I mean, it's very much representative, I would say. So it's our, well, in this case, the artist actually gives us the training data for the emotions that they are trying to elicit.
And your question actually leads sort of to another question, which is, are people actually experiencing that emotion successfully? Which we've never actually, you know, tried to strap people up to sensors and figure that out. So it really, it still is sort of like an artistic representation of that emotion, I would say.
How many people in this room will have tried Suno? No one. No one, wow. Wow.
Okay, I know you might have some ethical problems with it, but we should. Yeah, I'm happy to. We'll finish with that. Yeah, sure.
There's a pretty great movie that somebody made a Suno soundtrack with, and it's called Titanic with Guns. It's like this rock ballad. It's pretty great actually.
Okay, so we've also created our own genres with our own concepts of emotion for each of these genres. So for example, you have like electro house. So if you wanna generate a new angry electro house song,
And similarly, if you go to calm, the music will become calm. Or if you move it to happy. We also have things like classical ambient, for example.
Let me generate a new song. So this should be happy. Sorry the speakers aren't the best.
So each of these, when you regenerate, it sort of samples from that style and whatever emotion you gave it and creates a new song. And then if you like that one, for example, you can name it Sad Classical. and save it, and now you have essentially a new song which we call Vibes.

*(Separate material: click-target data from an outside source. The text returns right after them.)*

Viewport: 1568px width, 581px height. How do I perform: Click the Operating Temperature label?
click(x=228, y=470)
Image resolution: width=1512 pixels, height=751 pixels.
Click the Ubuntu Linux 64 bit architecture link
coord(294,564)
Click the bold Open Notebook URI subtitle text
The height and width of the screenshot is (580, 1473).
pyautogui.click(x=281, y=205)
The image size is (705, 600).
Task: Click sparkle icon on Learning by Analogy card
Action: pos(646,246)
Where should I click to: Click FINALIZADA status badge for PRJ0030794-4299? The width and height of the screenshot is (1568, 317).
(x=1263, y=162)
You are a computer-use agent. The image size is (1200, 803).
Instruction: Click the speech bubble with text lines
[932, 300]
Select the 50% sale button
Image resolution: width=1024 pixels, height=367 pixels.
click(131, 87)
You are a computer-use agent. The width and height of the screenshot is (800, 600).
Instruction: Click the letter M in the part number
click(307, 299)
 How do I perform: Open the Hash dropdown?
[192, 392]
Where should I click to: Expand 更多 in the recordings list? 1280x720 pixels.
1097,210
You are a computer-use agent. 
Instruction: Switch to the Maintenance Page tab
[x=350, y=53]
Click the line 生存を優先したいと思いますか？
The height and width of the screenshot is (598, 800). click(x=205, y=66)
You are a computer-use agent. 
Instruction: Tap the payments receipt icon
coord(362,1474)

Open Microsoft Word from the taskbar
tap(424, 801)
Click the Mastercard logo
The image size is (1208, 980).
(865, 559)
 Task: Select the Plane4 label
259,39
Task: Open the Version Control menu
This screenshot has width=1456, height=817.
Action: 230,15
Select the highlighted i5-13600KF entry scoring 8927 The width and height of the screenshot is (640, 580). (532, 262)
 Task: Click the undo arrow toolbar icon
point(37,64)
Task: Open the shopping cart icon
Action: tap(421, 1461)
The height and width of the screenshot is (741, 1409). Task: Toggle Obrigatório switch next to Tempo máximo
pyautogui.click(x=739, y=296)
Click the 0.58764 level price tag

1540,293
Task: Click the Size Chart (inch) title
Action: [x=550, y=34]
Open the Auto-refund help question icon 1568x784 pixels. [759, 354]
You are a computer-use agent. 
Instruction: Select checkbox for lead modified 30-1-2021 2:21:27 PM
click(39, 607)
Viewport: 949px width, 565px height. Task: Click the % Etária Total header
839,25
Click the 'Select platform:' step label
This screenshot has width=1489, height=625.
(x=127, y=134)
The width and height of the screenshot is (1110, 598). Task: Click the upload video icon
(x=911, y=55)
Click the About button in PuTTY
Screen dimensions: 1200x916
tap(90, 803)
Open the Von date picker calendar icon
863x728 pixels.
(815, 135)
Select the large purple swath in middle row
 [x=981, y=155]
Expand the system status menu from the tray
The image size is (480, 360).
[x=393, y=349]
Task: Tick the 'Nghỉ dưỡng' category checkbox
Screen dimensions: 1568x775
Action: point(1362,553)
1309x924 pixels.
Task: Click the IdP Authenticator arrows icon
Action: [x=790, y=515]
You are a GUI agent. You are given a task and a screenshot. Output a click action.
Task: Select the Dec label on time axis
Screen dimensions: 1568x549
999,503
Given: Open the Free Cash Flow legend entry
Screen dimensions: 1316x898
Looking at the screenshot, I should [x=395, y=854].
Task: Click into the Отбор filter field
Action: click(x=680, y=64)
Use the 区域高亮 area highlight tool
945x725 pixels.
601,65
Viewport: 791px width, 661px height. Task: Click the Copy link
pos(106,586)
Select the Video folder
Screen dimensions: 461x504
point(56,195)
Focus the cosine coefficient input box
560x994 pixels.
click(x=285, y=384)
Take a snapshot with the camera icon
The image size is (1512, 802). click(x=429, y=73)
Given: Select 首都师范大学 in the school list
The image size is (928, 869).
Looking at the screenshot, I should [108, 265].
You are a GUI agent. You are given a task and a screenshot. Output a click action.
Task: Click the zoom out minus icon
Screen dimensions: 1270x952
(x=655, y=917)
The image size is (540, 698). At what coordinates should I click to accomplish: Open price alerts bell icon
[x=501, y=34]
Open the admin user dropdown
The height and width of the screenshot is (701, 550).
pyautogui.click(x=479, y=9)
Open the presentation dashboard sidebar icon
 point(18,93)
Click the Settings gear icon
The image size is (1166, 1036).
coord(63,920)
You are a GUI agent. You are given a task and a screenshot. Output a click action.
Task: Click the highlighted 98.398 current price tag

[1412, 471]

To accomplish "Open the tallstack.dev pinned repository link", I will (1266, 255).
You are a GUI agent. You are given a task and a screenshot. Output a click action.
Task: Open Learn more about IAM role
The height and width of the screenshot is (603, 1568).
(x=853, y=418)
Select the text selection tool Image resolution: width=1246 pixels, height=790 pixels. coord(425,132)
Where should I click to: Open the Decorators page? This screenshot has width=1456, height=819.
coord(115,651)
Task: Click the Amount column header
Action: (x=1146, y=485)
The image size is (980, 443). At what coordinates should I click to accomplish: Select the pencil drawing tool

And so if you want to, for example, play Fortnite, You can come down to these mappings and say, OK, I'm going to play, like the games are, all of the games that are supported are listed on all of these mappings. And then the description explains what emotions will change based on what actions happen in the game.
We also have sound effects, so you can trigger sound effects as well. And you can even create your own custom ones. So I'll show you here. If you know you're going to play, for example, Counter-Strike, and when you get a headshot, you want to play a sound effect, you can do that, like DJ Airhorn, for example.
So we actually let gamers customize their musical experience as they're playing the game and their audio experience as they're playing the game. Yeah. Yeah.
Do you guys see like any analytics of improvement of gamers who stayed longer, played longer because of music? Or like did you get any feedback?
Yeah, we... Yeah, yeah, definitely. We did do a study early on and tried to measure immersion and also length of gameplay in an environment that had either no music, looping music, or this adaptive music. And we did find there was like a 40% increase in immersion, in reported immersion, and 60%, I think, in time played.
Not only for gaming, but for a lot of things. Yeah. Thank you.